◆ Assignment
Every line below between the line holding "At what coordinates" and the line holding "This screenshot has width=615, height=345.", inclusive, should be repeated exactly, and all other lines omitted.

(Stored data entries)
-- -- --

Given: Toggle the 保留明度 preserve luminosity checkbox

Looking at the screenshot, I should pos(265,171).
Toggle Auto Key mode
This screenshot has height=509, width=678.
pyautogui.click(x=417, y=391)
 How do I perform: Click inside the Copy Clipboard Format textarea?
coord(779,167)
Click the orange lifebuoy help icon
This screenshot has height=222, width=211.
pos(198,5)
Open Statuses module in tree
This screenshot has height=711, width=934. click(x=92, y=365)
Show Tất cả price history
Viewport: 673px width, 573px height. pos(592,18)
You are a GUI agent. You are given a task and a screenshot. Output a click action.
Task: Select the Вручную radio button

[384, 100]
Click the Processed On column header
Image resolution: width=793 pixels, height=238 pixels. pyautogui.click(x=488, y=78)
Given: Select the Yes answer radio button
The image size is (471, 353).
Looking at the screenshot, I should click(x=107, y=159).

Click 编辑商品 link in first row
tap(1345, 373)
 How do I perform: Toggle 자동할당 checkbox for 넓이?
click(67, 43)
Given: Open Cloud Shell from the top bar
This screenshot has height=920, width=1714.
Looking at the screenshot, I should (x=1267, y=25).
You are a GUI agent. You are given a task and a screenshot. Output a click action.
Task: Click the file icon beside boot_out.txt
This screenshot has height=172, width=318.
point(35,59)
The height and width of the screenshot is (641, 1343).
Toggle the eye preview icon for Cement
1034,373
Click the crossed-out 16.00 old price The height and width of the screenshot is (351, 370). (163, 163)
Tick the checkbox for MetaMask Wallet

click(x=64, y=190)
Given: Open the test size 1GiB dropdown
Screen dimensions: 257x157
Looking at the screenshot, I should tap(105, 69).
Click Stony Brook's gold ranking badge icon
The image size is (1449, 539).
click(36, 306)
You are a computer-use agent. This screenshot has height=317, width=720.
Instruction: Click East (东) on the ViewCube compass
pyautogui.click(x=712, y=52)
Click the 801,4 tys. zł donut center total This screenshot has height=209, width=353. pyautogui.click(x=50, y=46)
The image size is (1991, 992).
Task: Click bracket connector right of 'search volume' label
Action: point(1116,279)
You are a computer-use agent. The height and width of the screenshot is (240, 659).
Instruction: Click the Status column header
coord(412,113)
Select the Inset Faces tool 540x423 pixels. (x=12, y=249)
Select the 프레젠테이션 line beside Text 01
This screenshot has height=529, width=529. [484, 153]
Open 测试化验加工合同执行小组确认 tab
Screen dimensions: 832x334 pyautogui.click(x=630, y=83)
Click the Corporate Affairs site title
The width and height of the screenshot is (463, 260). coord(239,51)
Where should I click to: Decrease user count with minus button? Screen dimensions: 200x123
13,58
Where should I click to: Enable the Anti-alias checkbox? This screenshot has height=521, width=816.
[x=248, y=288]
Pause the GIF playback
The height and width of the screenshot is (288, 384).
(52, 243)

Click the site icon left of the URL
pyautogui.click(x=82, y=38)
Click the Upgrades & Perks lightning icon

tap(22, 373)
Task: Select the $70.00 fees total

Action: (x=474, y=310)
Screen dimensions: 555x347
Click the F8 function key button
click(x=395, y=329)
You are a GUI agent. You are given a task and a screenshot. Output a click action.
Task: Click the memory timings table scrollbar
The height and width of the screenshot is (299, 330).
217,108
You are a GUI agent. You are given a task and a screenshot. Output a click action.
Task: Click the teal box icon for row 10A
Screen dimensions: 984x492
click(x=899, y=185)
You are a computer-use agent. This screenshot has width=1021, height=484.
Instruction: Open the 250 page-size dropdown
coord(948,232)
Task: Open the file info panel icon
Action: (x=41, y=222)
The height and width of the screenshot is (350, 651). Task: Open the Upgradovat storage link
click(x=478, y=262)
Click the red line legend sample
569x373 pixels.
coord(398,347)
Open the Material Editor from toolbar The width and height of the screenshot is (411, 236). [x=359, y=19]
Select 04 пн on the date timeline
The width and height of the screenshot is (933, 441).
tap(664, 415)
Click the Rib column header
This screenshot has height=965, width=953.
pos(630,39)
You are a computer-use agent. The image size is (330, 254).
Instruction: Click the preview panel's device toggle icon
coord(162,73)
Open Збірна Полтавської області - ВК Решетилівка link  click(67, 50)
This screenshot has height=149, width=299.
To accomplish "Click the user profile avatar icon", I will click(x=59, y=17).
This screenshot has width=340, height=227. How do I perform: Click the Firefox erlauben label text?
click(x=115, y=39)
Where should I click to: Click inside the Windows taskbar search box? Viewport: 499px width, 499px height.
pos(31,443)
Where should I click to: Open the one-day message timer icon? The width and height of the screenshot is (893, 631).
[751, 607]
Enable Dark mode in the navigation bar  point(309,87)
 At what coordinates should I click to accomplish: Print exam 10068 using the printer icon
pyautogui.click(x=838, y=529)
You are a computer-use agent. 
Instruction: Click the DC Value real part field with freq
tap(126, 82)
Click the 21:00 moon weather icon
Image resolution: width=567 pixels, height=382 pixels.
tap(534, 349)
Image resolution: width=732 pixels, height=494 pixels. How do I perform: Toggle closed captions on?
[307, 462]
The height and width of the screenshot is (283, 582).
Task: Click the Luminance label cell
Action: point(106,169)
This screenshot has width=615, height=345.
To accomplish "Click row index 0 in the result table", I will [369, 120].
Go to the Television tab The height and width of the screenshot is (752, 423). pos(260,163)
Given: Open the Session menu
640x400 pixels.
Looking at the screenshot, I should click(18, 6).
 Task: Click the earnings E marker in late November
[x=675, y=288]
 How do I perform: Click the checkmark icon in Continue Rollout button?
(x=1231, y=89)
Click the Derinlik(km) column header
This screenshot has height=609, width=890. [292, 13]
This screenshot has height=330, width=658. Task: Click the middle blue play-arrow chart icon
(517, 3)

-- -- --

◆ Expected answer
 At what coordinates should I click to accomplish: Print exam 10068 using the printer icon
pyautogui.click(x=838, y=529)
You are a computer-use agent. 
Instruction: Click the DC Value real part field with freq
tap(126, 82)
Click the 21:00 moon weather icon
Image resolution: width=567 pixels, height=382 pixels.
tap(534, 349)
Image resolution: width=732 pixels, height=494 pixels. How do I perform: Toggle closed captions on?
[307, 462]
The height and width of the screenshot is (283, 582).
Task: Click the Luminance label cell
Action: point(106,169)
This screenshot has width=615, height=345.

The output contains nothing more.